Re: Dysk SATA na płytę bez SATA?

Autor: Michal Bien <mbien_at_uw.edu.pl.invalid>
Data: Sun 21 Jan 2007 - 21:21:11 MET
Message-ID: <Xns98BFD9376E772mbien@127.0.0.1>
Content-Type: text/plain; charset=ISO-8859-2

Michal Kawecki <kkwinto@o2.px> wrote:

> Szczerze mówiąc to przy porównywaniu dysków czas startu systemu byłby
> ostatnim parametrem, na który zwracałbym uwagę :-).

            Dla mnie to jest zauwazalne, a ze kopiowanie bedzie miedzy dyskami
szybsze to oczywiste - przeciez bedzie ograniczone do szybkosci zapisu
najwolniejszego dysku.
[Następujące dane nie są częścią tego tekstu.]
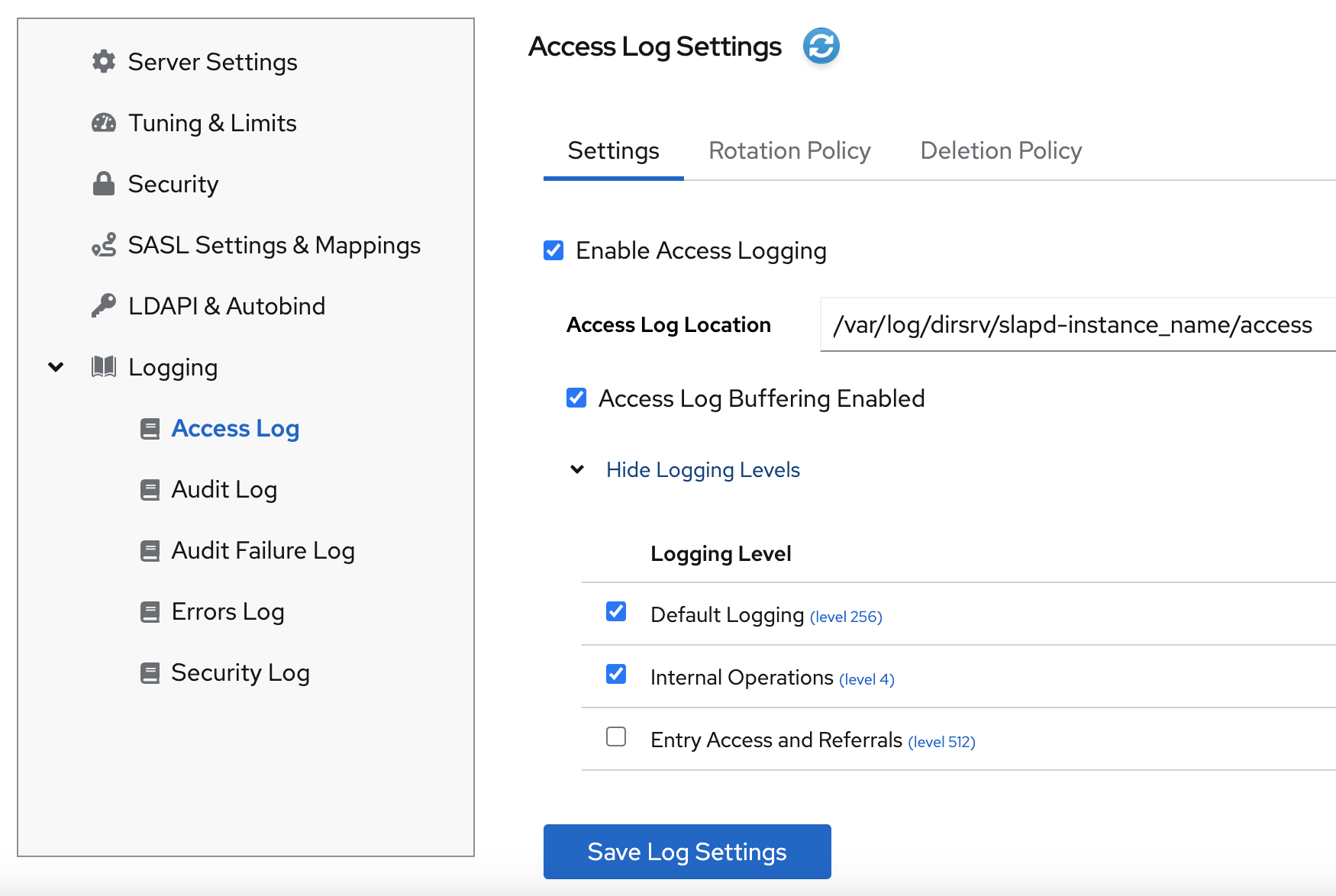Click the gauge icon for Tuning & Limits

[104, 123]
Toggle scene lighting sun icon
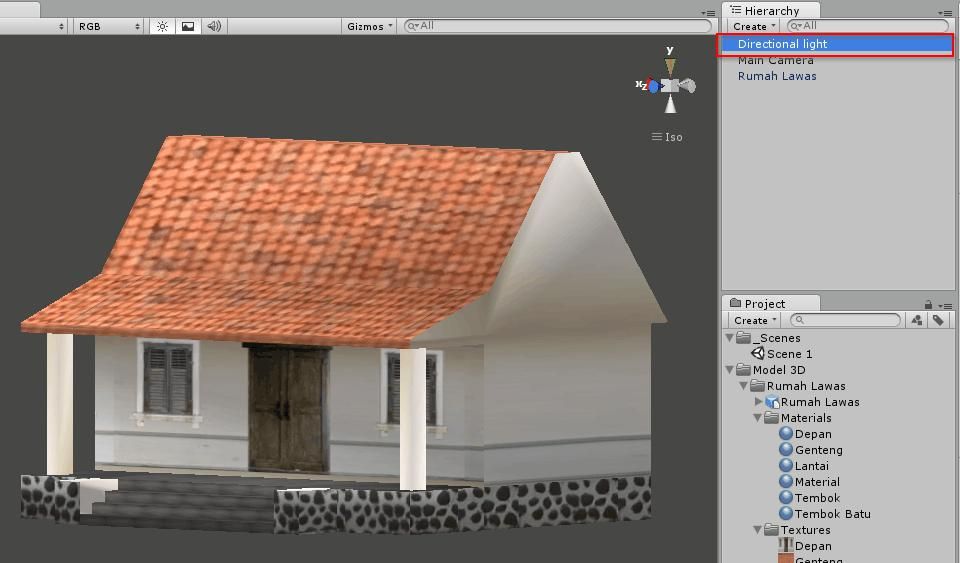This screenshot has height=563, width=960. point(163,26)
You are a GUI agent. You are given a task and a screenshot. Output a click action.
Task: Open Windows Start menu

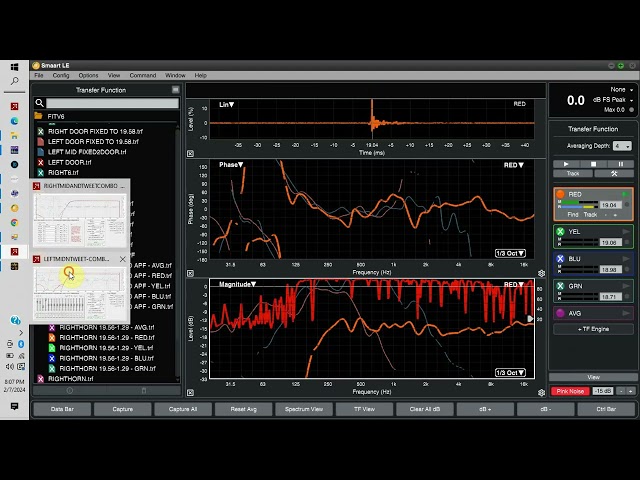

W sumie to tylko dlatego zostawilem sobie jako drugi
dysk 120 GB SP1213N, bo jesli chodzi o pojemnosc to sam nie wiem
po co mi tyle (250+120), nawet robiac PVR z karty SAT w domowych warunkach
ciezko to wykorzystac - ogromna szkoda ze trzeba ograniczyc sie z polskich
do TV Polonia i Kultura, bo TV publiczna i nadawane czesto o barbarzynskich
porach filmy lub dokumenty na TVP1/2 sa ...kodowane :/

> Raz, że system restartuję nie częściej niż co tydzień,

            To co to jest, destop? Mi szkoda byloby pradu i zuzywania nowych,
raczej drogich komponentow. Od robienia uptime jest chocby FreeBSD - nie
ma tendencji do zamulania stosu TCP/IP po kilku dniach pracy jak niestety
win2k3 server, mimo ze jestem pod bardzo pozytywnym wrazeniem tego systemu
(szkoda ze Vista idze w zupelnie innym kierunku), niestety cena wylacza go
z zastosowan domowych poza tym 180 dniowym trialem.

> dwa iż zbyt wiele czynników ma
> na czas startu, wpływ. Obecne dyski są niezaprzeczalnie szybsze od
> starych Barracud IV, i to się czuje przy jakimkolwiek kopiowaniu i
> otwieraniu plików.

            Tu sie zgodze calkowicie. Pisalem kiedys tu ze wyraznie widac, nawet
bez mierzenia z sekundnikiem, roznice w uruchamianiu sie chociazby dzych
gier jak Doom3 (w nic nowszego jakos nie gralem, ale wspolczesne gry sa
jeszcze wieksze) w zaleznosci czy jest zainstalowany na wolniejszej
Barracudzie czy szybszym SP1213N.
 
>> a dyski flash o duzych pojemnosciach czy chocby hybrydowe to
>> piesn przyszlosci.
> Duże dyski flash już są w sprzedaży, a za dwa-trzy lata powinny być
> równie powszechne jak dzisiejsze dyski twarde. Zwłaszcza w notebookach.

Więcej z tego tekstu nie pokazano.